REQUIRED WORK>
Each record below must be returned exactly, with no line left out.
══ EXCERPTED RECORDS ══
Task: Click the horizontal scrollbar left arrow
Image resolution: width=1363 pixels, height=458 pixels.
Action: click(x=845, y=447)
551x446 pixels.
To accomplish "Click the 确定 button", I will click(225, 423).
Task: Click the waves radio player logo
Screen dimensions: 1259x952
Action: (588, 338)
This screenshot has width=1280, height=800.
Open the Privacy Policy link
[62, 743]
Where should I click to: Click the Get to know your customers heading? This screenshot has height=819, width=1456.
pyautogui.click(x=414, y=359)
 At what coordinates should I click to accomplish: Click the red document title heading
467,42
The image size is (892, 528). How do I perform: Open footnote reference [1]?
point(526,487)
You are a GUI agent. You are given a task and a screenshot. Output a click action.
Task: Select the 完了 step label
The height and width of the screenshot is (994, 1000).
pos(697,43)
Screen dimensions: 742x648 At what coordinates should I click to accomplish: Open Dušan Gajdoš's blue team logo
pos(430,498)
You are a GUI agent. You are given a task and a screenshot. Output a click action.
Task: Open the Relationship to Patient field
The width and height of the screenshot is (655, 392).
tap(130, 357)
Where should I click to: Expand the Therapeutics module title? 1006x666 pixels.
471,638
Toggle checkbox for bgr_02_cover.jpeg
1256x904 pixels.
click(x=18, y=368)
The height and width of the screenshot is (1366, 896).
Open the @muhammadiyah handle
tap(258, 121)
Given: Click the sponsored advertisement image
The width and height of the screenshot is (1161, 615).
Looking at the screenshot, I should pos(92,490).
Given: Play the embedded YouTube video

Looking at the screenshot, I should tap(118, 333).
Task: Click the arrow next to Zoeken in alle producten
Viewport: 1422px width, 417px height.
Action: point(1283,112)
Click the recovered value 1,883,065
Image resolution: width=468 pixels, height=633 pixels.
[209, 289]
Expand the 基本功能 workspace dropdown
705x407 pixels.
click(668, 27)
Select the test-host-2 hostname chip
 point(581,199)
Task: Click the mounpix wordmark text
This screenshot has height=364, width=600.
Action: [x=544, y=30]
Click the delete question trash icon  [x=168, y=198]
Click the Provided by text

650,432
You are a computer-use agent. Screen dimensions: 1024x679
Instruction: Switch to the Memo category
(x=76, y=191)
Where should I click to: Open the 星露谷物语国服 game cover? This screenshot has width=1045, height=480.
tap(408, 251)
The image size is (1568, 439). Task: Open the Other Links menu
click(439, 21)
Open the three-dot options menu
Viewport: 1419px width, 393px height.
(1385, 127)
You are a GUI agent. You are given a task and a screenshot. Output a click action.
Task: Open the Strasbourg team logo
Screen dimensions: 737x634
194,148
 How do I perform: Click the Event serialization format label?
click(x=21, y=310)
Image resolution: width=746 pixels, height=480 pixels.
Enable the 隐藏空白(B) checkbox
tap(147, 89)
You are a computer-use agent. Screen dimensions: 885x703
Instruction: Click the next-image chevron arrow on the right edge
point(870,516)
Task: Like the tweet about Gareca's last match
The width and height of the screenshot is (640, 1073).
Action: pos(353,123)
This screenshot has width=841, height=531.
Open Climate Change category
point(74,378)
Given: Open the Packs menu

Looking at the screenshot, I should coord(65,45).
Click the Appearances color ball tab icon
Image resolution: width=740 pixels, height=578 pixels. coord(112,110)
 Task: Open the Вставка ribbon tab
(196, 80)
═══
RESULT OF THIS TASK>
Task: Click the horizontal scrollbar left arrow
Image resolution: width=1363 pixels, height=458 pixels.
Action: click(x=845, y=447)
551x446 pixels.
To accomplish "Click the 确定 button", I will click(225, 423).
Task: Click the waves radio player logo
Screen dimensions: 1259x952
Action: (588, 338)
This screenshot has width=1280, height=800.
Open the Privacy Policy link
[62, 743]
Where should I click to: Click the Get to know your customers heading? This screenshot has height=819, width=1456.
pyautogui.click(x=414, y=359)
 At what coordinates should I click to accomplish: Click the red document title heading
467,42
The image size is (892, 528). How do I perform: Open footnote reference [1]?
point(526,487)
You are a GUI agent. You are given a task and a screenshot. Output a click action.
Task: Select the 完了 step label
The height and width of the screenshot is (994, 1000).
pos(697,43)
Screen dimensions: 742x648 At what coordinates should I click to accomplish: Open Dušan Gajdoš's blue team logo
pos(430,498)
You are a GUI agent. You are given a task and a screenshot. Output a click action.
Task: Open the Relationship to Patient field
The width and height of the screenshot is (655, 392).
tap(130, 357)
Where should I click to: Expand the Therapeutics module title? 1006x666 pixels.
471,638
Toggle checkbox for bgr_02_cover.jpeg
1256x904 pixels.
click(x=18, y=368)
The height and width of the screenshot is (1366, 896).
Open the @muhammadiyah handle
tap(258, 121)
Given: Click the sponsored advertisement image
The width and height of the screenshot is (1161, 615).
Looking at the screenshot, I should pos(92,490).
Given: Play the embedded YouTube video

Looking at the screenshot, I should tap(118, 333).
Task: Click the arrow next to Zoeken in alle producten
Viewport: 1422px width, 417px height.
Action: point(1283,112)
Click the recovered value 1,883,065
Image resolution: width=468 pixels, height=633 pixels.
[209, 289]
Expand the 基本功能 workspace dropdown
705x407 pixels.
click(668, 27)
Select the test-host-2 hostname chip
 point(581,199)
Task: Click the mounpix wordmark text
This screenshot has height=364, width=600.
Action: [x=544, y=30]
Click the delete question trash icon  [x=168, y=198]
Click the Provided by text

650,432
You are a computer-use agent. Screen dimensions: 1024x679
Instruction: Switch to the Memo category
(x=76, y=191)
Where should I click to: Open the 星露谷物语国服 game cover? This screenshot has width=1045, height=480.
tap(408, 251)
The image size is (1568, 439). Task: Open the Other Links menu
click(439, 21)
Open the three-dot options menu
Viewport: 1419px width, 393px height.
(1385, 127)
You are a GUI agent. You are given a task and a screenshot. Output a click action.
Task: Open the Strasbourg team logo
Screen dimensions: 737x634
194,148
 How do I perform: Click the Event serialization format label?
click(x=21, y=310)
Image resolution: width=746 pixels, height=480 pixels.
Enable the 隐藏空白(B) checkbox
tap(147, 89)
You are a computer-use agent. Screen dimensions: 885x703
Instruction: Click the next-image chevron arrow on the right edge
point(870,516)
Task: Like the tweet about Gareca's last match
The width and height of the screenshot is (640, 1073).
Action: pos(353,123)
This screenshot has width=841, height=531.
Open Climate Change category
point(74,378)
Given: Open the Packs menu

Looking at the screenshot, I should coord(65,45).
Click the Appearances color ball tab icon
Image resolution: width=740 pixels, height=578 pixels. coord(112,110)
 Task: Open the Вставка ribbon tab
(196, 80)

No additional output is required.